Mark Zandi, chief economist at Moody’s Analytics, said that broad price declines are “unrealistic and undesirable.”
“A deflationary environment would be a prescription for a very weak and recessionary economy,” said Zandi, who served as an economic adviser to former GOP Sen. John McCain when he ran for president in 2008.
Wages and inflation
The real goal is not to turn the clock back on prices, but for the economy to grow into the new level of pricing.

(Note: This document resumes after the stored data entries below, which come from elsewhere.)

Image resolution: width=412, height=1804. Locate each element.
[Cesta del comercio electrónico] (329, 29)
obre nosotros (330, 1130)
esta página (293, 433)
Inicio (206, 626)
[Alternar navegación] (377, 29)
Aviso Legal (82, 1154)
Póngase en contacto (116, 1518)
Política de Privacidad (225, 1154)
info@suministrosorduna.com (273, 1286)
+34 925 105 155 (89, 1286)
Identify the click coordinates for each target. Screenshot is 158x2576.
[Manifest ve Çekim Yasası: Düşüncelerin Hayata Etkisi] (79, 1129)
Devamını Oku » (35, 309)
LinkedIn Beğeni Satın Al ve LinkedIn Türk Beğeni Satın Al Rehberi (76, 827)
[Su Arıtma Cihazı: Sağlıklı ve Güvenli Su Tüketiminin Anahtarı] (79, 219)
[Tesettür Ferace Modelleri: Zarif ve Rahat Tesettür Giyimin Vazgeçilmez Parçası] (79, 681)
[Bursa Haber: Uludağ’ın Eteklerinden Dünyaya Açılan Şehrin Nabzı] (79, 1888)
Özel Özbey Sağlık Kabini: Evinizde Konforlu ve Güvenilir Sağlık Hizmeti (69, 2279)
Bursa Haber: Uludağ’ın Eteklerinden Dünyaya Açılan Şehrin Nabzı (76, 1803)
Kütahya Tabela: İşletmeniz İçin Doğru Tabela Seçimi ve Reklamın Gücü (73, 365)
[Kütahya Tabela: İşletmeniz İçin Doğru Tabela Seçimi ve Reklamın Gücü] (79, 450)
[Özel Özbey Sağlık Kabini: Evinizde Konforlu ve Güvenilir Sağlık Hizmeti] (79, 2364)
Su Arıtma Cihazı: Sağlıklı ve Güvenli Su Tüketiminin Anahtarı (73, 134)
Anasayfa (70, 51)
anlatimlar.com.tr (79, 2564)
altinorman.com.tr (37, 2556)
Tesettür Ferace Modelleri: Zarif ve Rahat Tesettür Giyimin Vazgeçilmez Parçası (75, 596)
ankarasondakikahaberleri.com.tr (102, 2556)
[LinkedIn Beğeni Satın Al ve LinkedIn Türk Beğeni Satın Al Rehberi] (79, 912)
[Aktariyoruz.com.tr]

That would happen by ensuring that inflation remains in check (ideally around 2%) and paychecks keep growing at a solid pace.
“If wages continue to outpace inflation, the sting of higher prices becomes less painful with each passing month,” said Zandi.
By contrast, if prices really started tumbling, businesses would likely start cutting wages, too. That means Americans wouldn’t be able to take advantage of the cheaper prices.
“Bringing down prices sounds really exciting if I get to keep my current wage. But you don’t,” said Wolfers.
The ironic part about Trump’s promise to plunge prices is that some mainstream economists fear elements of his agenda would do exactly the opposite.
For instance, Trump’s plan to impose new tariffs on all US imports and 60% tariffs on Chinese goods would cost the typical middle-income household at least $1,700 a year, according to research from the Peterson Institute for International Economics.
Likewise, Trump’s vow to deport millions of people would hurt the supply of workers, threatening to drive up wages and prices.
And history shows that allowing politicians to influence central bank decisions – an idea Trump strongly supports – can also be inflationary.
That’s why 16 Nobel Prize-winning economists warned earlier this summer that the Trump agenda won’t just fail to fix inflation, it will “reignite” it.